Vor dem Hintergrund eines jährlichen Zuschuss-Bedarfs von rund 30 Millionen Euro wird das Für und Wider des Öffentlichen Personennahverkehrs kritisch diskutiert. Zweifellos scheint es im Autoland Deutschland vielen politisch angebracht, deutlich mehr die Infrastruktur des Individualverkehrs, als in den Schienenverkehr zu investieren und diesen so attraktiver und wirtschaftlicher zu machen. Doch ebenso zweifellos ist die Tatsache, dass der öffentliche Personennahverkehr die Nase vorne hat, wenn es um den Umwelt- und Klimaschutz geht. Und die Tatsache, dass ihr gesamter Fuhrpark seit 2015 niederflurig fährt, zeigt, dass sich die MVG auch dem demografischen Wandel stellt.

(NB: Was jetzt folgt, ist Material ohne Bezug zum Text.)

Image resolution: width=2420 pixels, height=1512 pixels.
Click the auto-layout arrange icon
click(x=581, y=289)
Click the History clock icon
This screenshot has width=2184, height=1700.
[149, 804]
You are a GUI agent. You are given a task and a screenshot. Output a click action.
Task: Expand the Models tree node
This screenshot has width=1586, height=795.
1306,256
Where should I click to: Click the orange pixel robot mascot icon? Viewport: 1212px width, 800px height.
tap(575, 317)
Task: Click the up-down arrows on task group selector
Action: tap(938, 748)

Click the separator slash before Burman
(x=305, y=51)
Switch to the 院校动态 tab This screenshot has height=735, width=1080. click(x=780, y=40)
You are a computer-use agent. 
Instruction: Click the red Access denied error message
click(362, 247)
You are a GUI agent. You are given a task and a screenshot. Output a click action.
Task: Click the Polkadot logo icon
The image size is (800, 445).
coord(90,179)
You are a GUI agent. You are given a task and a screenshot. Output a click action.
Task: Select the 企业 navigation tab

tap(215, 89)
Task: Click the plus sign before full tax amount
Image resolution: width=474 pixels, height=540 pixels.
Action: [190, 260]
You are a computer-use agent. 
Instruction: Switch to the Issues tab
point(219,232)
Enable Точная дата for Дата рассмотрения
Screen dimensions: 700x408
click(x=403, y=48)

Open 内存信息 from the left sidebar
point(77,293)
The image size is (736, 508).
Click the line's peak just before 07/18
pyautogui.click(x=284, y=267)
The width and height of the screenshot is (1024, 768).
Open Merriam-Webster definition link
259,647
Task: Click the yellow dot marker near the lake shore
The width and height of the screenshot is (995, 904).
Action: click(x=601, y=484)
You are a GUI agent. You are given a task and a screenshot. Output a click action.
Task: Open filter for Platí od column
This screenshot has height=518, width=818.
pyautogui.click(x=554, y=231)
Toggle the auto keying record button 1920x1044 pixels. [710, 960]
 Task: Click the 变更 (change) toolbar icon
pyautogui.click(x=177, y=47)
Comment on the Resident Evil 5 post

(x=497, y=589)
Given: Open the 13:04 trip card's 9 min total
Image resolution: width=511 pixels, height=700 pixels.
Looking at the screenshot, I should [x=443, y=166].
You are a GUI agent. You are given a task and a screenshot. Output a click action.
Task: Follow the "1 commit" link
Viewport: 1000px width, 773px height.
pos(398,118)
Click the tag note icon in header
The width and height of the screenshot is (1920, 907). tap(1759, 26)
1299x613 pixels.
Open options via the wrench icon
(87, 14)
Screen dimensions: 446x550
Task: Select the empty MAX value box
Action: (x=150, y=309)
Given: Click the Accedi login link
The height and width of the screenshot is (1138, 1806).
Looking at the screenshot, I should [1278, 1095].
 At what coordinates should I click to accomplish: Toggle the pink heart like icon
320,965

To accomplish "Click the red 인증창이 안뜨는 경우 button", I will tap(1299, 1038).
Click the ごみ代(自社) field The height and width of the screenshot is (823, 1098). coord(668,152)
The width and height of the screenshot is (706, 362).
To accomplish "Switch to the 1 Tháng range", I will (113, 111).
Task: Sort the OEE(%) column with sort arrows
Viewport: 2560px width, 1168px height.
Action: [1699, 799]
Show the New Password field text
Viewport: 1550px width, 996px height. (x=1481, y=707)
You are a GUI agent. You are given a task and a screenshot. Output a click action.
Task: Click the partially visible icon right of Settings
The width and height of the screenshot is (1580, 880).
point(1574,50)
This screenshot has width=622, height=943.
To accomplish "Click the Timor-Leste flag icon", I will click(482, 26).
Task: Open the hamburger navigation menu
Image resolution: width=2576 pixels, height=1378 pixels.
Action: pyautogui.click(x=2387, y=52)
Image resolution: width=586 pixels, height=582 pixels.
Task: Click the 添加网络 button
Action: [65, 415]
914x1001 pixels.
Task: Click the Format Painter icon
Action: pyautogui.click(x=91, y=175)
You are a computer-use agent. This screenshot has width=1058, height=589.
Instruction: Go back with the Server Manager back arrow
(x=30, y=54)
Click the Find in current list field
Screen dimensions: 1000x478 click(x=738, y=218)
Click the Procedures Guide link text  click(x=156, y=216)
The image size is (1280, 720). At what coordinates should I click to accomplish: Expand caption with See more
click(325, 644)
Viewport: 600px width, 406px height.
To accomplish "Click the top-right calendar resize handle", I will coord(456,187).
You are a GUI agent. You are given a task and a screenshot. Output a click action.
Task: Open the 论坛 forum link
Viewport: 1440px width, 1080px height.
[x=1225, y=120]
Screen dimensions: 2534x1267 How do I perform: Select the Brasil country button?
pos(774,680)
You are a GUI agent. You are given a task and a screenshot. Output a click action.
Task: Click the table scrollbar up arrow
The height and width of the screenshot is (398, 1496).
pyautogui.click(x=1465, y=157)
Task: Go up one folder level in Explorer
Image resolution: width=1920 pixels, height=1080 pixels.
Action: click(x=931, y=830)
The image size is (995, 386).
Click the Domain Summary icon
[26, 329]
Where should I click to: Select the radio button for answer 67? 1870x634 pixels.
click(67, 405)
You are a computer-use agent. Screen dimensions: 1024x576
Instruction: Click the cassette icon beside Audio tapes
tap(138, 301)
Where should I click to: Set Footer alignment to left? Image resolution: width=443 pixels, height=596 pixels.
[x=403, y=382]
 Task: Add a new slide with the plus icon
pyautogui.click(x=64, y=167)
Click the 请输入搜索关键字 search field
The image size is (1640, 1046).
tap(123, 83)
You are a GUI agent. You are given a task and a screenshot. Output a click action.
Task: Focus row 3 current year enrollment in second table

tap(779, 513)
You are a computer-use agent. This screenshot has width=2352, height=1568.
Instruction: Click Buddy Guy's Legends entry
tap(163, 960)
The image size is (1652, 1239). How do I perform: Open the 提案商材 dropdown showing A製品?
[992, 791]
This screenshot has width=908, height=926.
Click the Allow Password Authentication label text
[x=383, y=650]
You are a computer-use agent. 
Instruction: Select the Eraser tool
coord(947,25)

Ein Jubiläum wird gefeiert


Das 120-jährige Jubiläum der Mülheimer Straßenbahnen feiert die Verkehrshistorische Arbeitsgemeinschaft der Mülheimer Verkehrsgesellschaft am Samstag, 8. Juli, zwischen 11 und 17 Uhr mit einem Tram-Shop in der Passage zwischen Forum und Hauptbahnhof. Dort können Interessierte Fachliteratur und Straßenbahnmodelle erwerben. Außerdem wird zwischen 11 und 15 Uhr die Fahrt mit dem historischen Triebwagen M6D angeboten.